Pertama, Program Penegakan Hukum dan Pelayanan Hukum sebesar Rp 11,39 triliun. Kedua, Program Dukungan Manajemen sebesar Rp 16,76 triliun.
“Sehubungan dengan perihal tersebut, Kejaksaan Republik Indonesia mengusulkan tambahan kebutuhan anggaran pada tahun anggaran 2027 sebesar Rp 28,151 triliun. Tambahan kebutuhan anggaran tersebut dialokasikan untuk mendukung penyelenggaraan tugas dan kegunaan kejaksaan nan terbagi ke dalam 2 program utama,” kata Hendro.
Dalam Program Penegakan Hukum dan Pelayanan Hukum, alokasi terbesar justru berada pada kebutuhan sarana bagian norma nan mencapai Rp 10,85 triliun.
Selain itu, Kejaksaan juga mengusulkan tambahan anggaran untuk:
Bidang Intelijen sebesar Rp 149,9 miliar;
Bidang Tindak Pidana Umum sebesar Rp 63,7 miliar;
Bidang Tindak Pidana Khusus sebesar Rp 188,74 miliar;
Bidang Perdata dan Tata Usaha Negara sebesar Rp 59,07 miliar;
Bidang Pidana Militer sebesar Rp 26,4 miliar; serta
Bidang Pemulihan Aset sebesar Rp 45,45 miliar.
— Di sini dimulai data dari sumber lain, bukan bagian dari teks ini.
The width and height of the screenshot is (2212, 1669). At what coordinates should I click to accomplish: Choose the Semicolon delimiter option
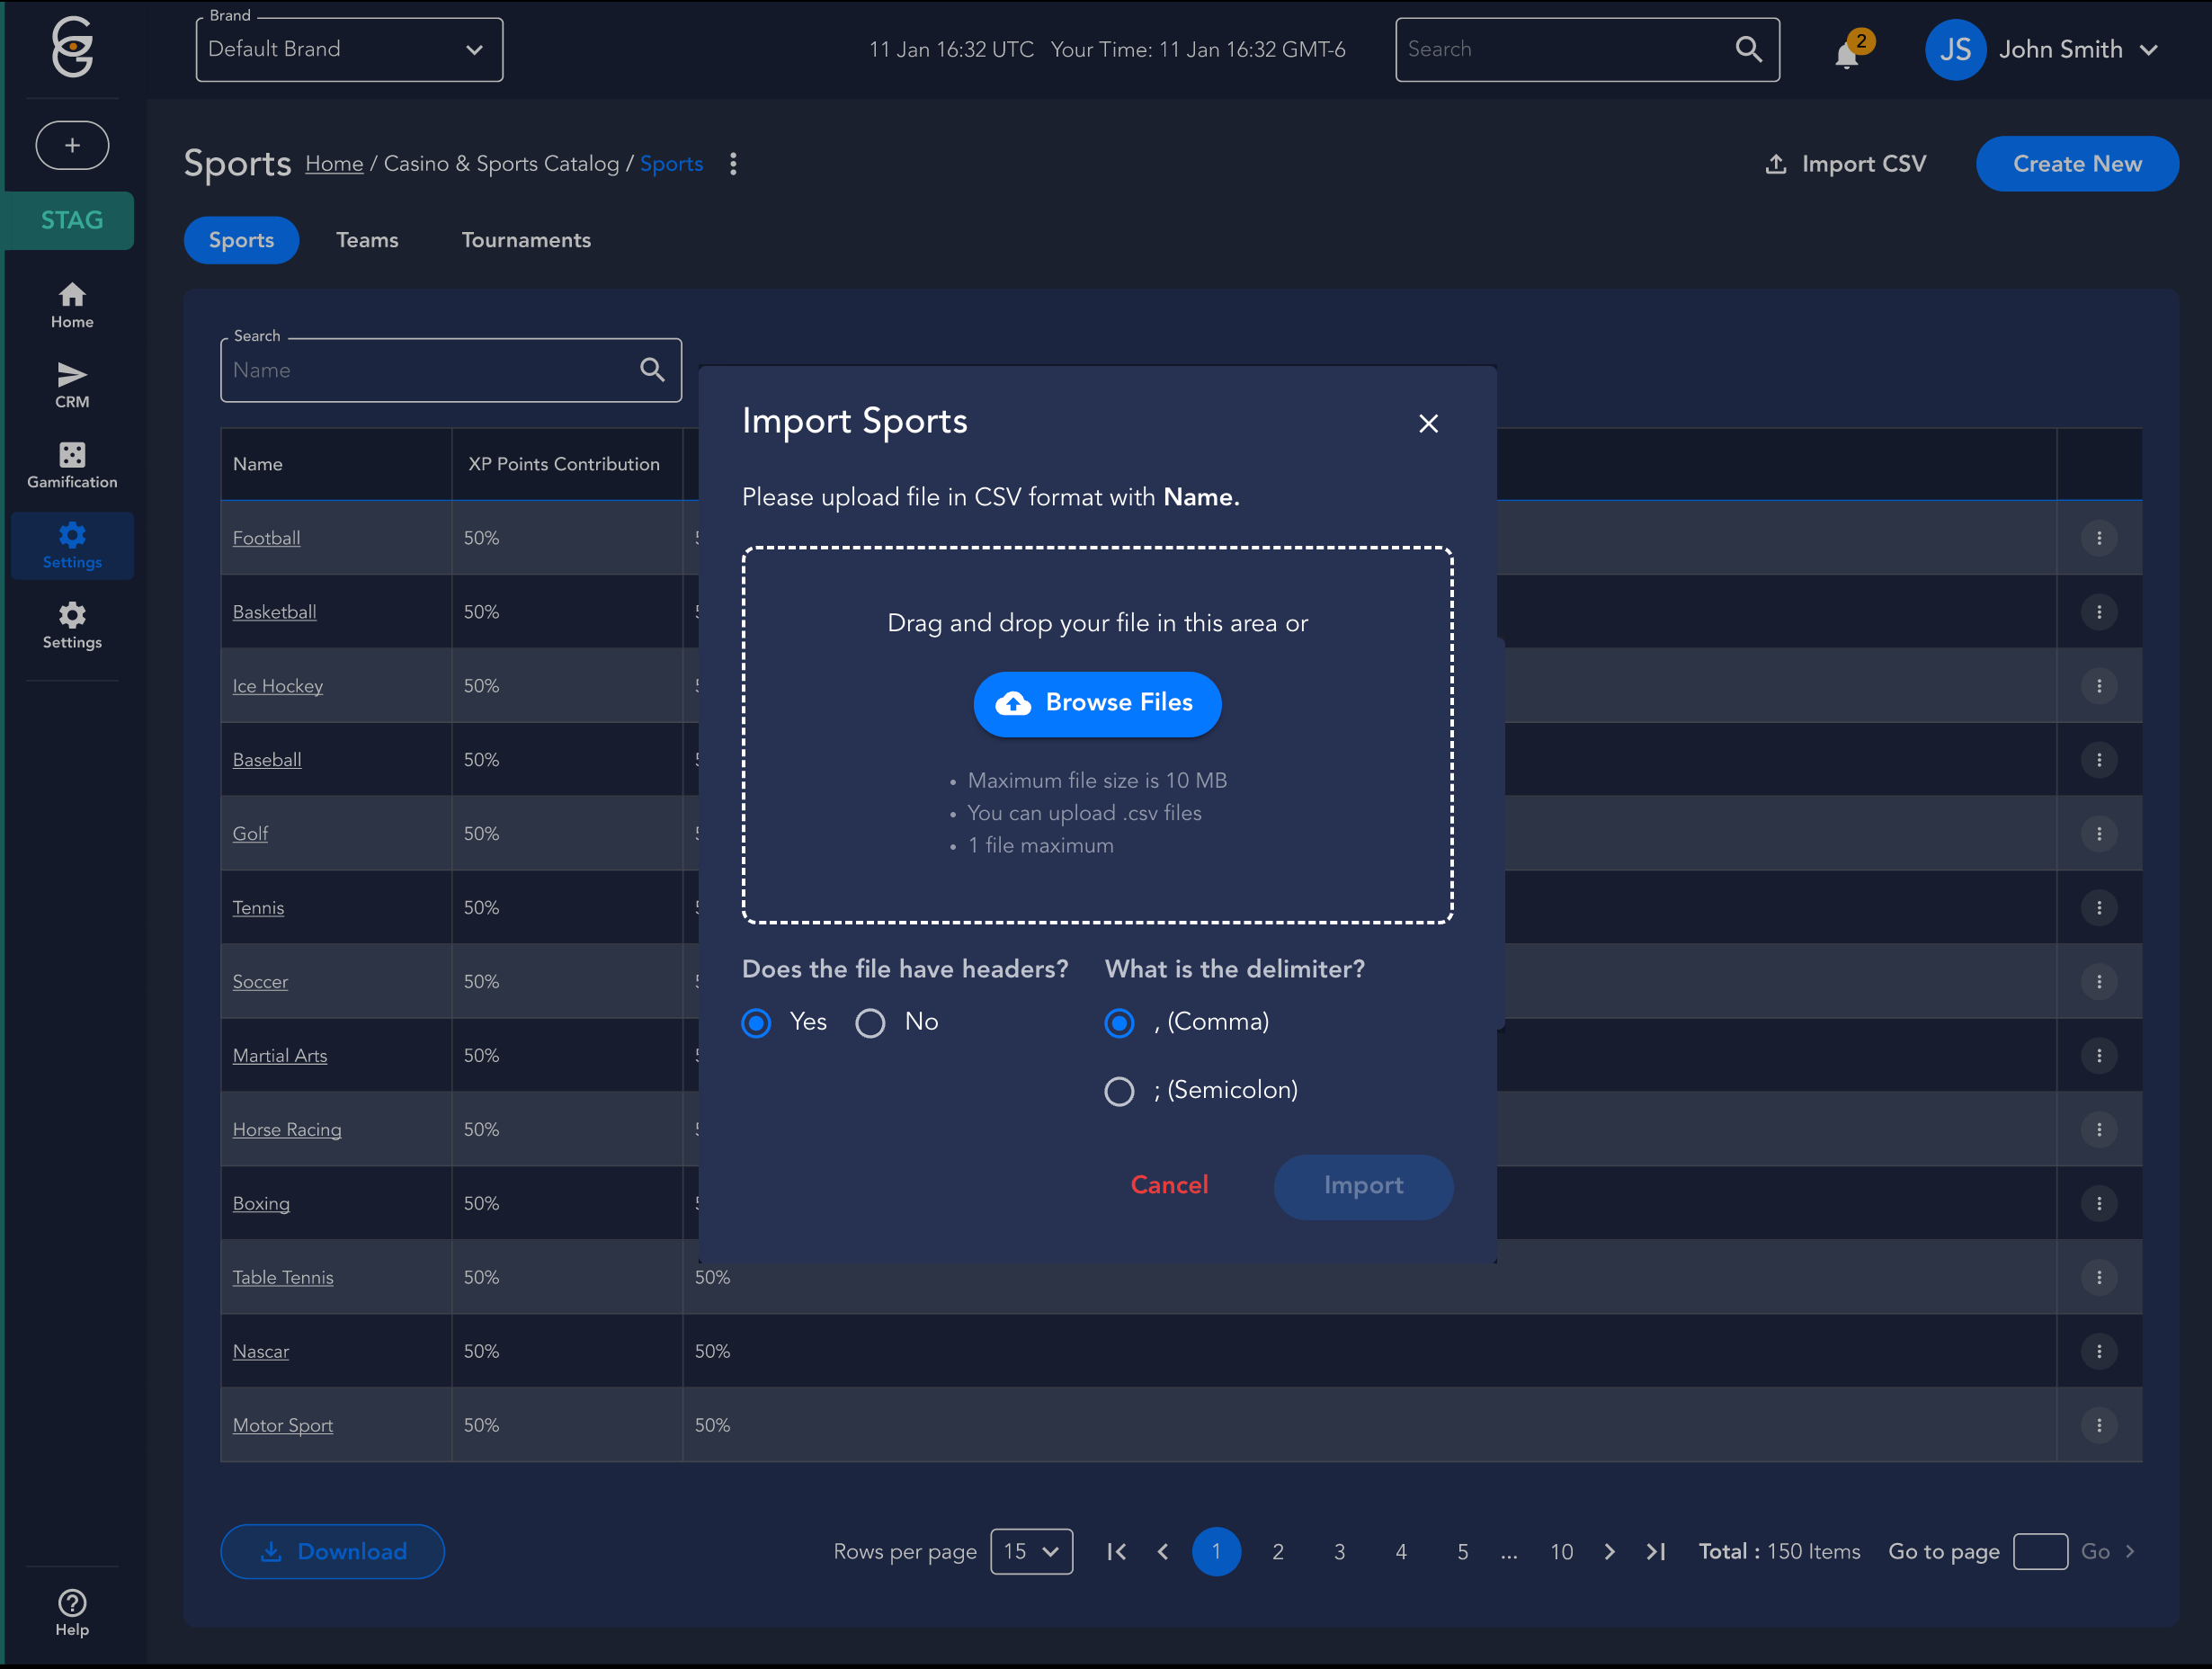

Sementara pada Program Dukungan Manajemen, kebutuhan terbesar berasal dari sektor sarana dan prasarana nan mencapai Rp 10,81 triliun.
Adapun rincian usulan lainnya meliputi:
Bidang Pembinaan sebesar Rp 5,69 triliun;
Bidang Pengawasan sebesar Rp 20,9 miliar; dan
Bidang Pendidikan dan Pelatihan sebesar Rp 238,83 miliar.